The two traditional approaches to reducing miss rates have been (a) to increase the block size; and (b) to increase the degree of associativity. The idea behind (a) is that data and programs are localised, and hence by loading a bigger block you'll get data/program that you'll eventually need. It certainly reduces the compulsory misses, but it can increase the others – by having bigger blocks, you have to have fewer, which means more sharing and hence conflict misses. Also, because the blocks are bigger, you could be loading stuff you don't need – which could waste space in a small cache (leading to more capacity misses). Also, when a miss does occur, it takes longer to load the (bigger) pages.
The idea behind (b) is to increase flexibility and hence reduce conflict hits. A rule of thumb is that a k-way associative j Kbyte cache is as effective as a 2k-way associative cache of size j/2 Kbyte. However, as we've seen, such caches get slower – by reducing the number of misses, we're also reducing the speed of hits.

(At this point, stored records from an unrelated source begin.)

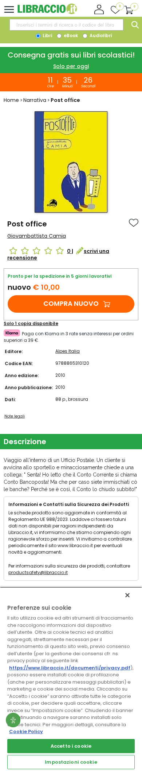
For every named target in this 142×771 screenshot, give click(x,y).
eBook (70, 35)
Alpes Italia (67, 351)
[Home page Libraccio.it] (47, 12)
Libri (47, 35)
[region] (71, 679)
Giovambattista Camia (36, 236)
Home (11, 100)
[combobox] (66, 25)
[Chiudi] (127, 595)
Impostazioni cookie (71, 762)
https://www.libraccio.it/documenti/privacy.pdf (69, 667)
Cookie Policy (26, 731)
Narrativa (34, 100)
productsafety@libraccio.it (38, 572)
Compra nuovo (71, 303)
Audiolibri (100, 35)
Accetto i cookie (71, 746)
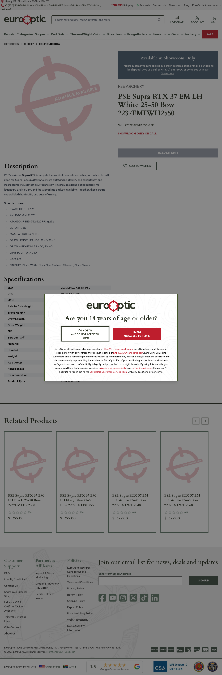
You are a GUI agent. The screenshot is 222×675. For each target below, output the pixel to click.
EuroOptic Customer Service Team (108, 371)
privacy (103, 368)
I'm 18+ (137, 334)
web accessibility (117, 368)
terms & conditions (142, 368)
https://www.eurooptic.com (118, 348)
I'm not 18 (85, 334)
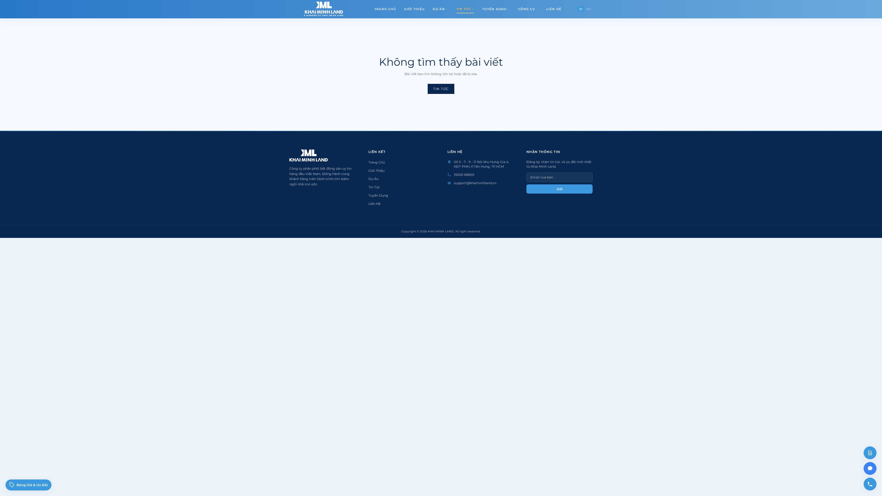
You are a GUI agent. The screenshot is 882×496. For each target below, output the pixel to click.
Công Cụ (526, 9)
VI (580, 9)
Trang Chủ (385, 9)
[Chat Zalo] (870, 468)
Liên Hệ (553, 9)
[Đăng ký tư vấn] (870, 452)
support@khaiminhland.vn (475, 183)
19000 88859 (464, 175)
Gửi (560, 189)
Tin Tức (463, 9)
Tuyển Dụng (494, 9)
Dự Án (439, 9)
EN (588, 9)
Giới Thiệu (414, 9)
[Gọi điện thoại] (870, 484)
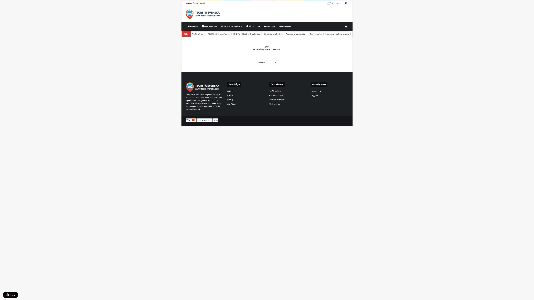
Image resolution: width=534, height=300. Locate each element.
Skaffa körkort (213, 34)
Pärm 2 (230, 95)
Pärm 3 (230, 100)
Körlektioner (210, 26)
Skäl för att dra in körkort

There are newer techniques as well. Some involve hardware and others focus on software. For example, victim cache is a small (2-8 entry) fully-associative cache sitting between the main cache and the data path to memory. It is used to store the last few pages thrown out of the cache, and is automatically checked when a miss occurs. If the page is found to be present, it's swapped back into the main cache. The idea is to catch references to pages that have just been discarded, but which really should have been kept. Because it is small, such a Fully-Associative cache can be made fast and does not consume too much chip space.
A less hardware-intensive approach is to get the compiler to understand and exploit the limits of the cache – by increasing locality of reference. By grouping data, and combining, or in some circumstances, splitting loops, we can arrange for data and code to be swapped in and out of caches less often.